The 15 features that made the greatest contributions, as ranked by the mean (|SHAP value|), were identified as the optimal feature subset. The features were gender_male, co-administration of risperidone, age, co-administration of aripiprazole, concentration of aripiprazole, concentration of OLZ, progesterone, co-administration of sulpiride, creatine kinase, serum sodium, serum phosphorus, testosterone, platelet distribution width, α-L-fucosidase, and lipoprotein (a). The XGBoost model after feature selection delivered good performance on the validation cohort with a mean absolute error of 0.046, mean squared error of 0.0036, root-mean-squared error of 0.060, and mean relative error of 11%. Risperidone and aripiprazole exhibited the strongest associations with hyperprolactinemia and decreased blood PRL according to the disproportionality analyses, and both were identified as co-administered drugs that influenced PRL levels during OLZ treatment by SHAP analyses.

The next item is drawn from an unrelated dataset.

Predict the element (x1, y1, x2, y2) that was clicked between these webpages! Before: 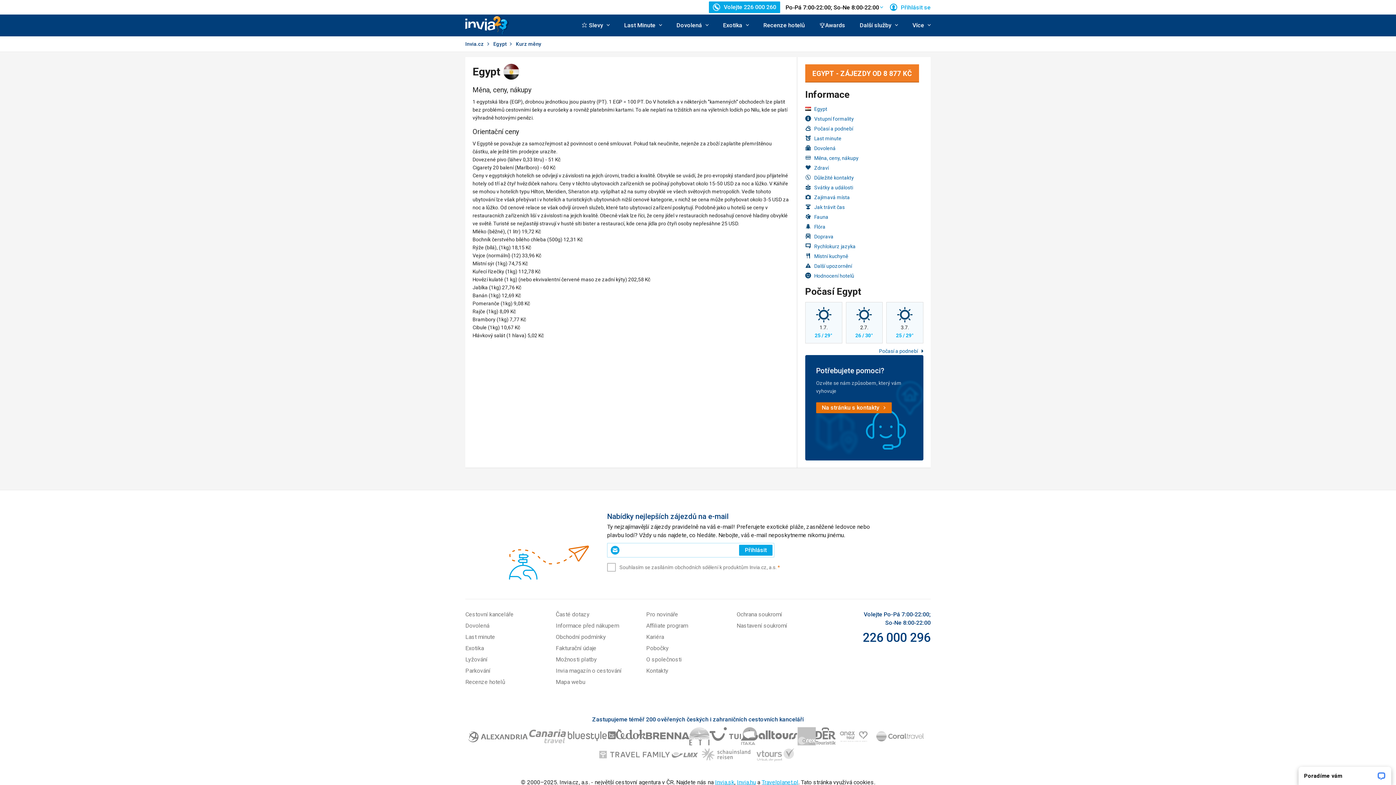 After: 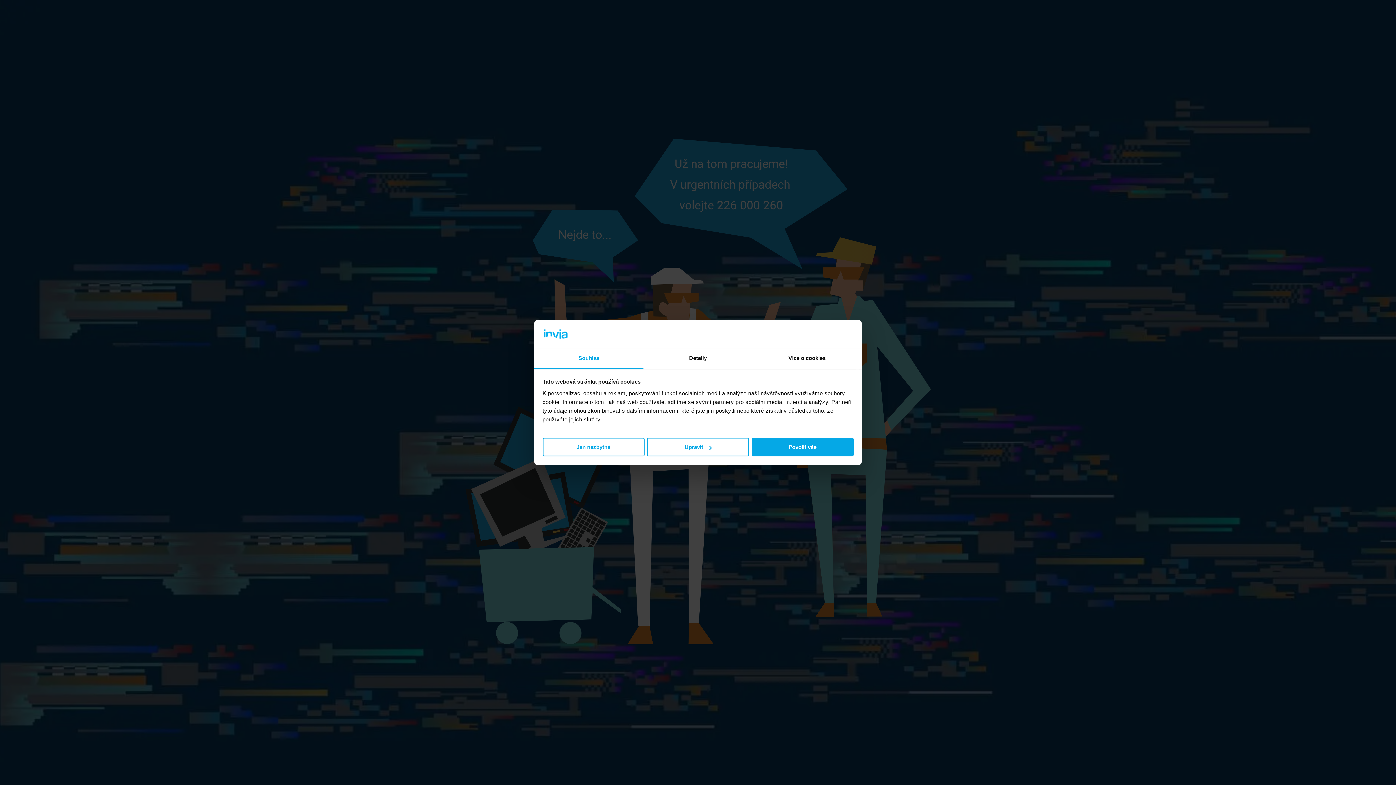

Multiple pathophysiological and pharmacological confounders influence PRL levels associated with effective treatment and PRL-related side-effects in OLZ-treated patients. Our study highlights the feasibility of integration of ML and EHR data to facilitate the detection of PRL levels and pharmacovigilance signals in OLZ-treated patients.
现有证据表明,奥氮平(OLZ)治疗的精神分裂症患者血清催乳素(PRL)水平升高。然而,基于机器学习(ML)的对生理病理和药理学因素对 OLZ 治疗患者 PRL 水平影响的综合评估很少。我们旨在通过整合 ML 和电子健康记录(EHR)数据来预测 OLZ 治疗患者的 PRL 水平,并挖掘与 PRL 相关的不良反应的药物警戒信息。
从 EHR 系统中提取数据,构建 ML 数据集,在预处理后形成 672×384 矩阵格式,随后将其随机分为用于模型开发的推导队列和用于模型验证的验证队列(8:2)。使用极端梯度提升(XGBoost)算法构建 ML 模型,通过基于 SHapley Additive exPlanations(SHAP)的分析说明特征的重要性和预测行为。使用顺序前向特征选择方法生成最佳特征子集。然后,通过使用 OpenVigil FDA 对 SHAP 分析确定的可能影响 OLZ 治疗期间 PRL 水平的合并药物与不成比例分析的证据进行比较。
确定了 15 个对 SHAP 值绝对值贡献最大的特征,作为最佳特征子集。这些特征是男性(gender_male)、合并利培酮(risperidone)、年龄(age)、合并阿立哌唑(aripiprazole)、阿立哌唑浓度(concentration of aripiprazole)、OLZ 浓度(concentration of OLZ)、孕酮(progesterone)、合并舒必利(sulpiride)、肌酸激酶(creatine kinase)、血清钠(serum sodium)、血清磷(serum phosphorus)、睾酮(testosterone)、血小板分布宽度(platelet distribution width)、α-L-岩藻糖苷酶(α-L-fucosidase)和脂蛋白(a)。经特征选择后的 XGBoost 模型在验证队列中表现出良好的性能,平均绝对误差为 0.046、均方误差为 0.0036、均方根误差为 0.060 和平均相对误差为 11%。根据不成比例分析,利培酮和阿立哌唑与高催乳素血症和降低的血 PRL 关联最强,并且根据 SHAP 分析,这两种药物均被确定为影响 OLZ 治疗期间 PRL 水平的合并药物。
多种生理病理和药理学混杂因素影响与 OLZ 有效治疗相关的 PRL 水平和 PRL 相关不良反应。我们的研究强调了整合 ML 和 EHR 数据的可行性,以促进 OLZ 治疗患者 PRL 水平和药物警戒信号的检测。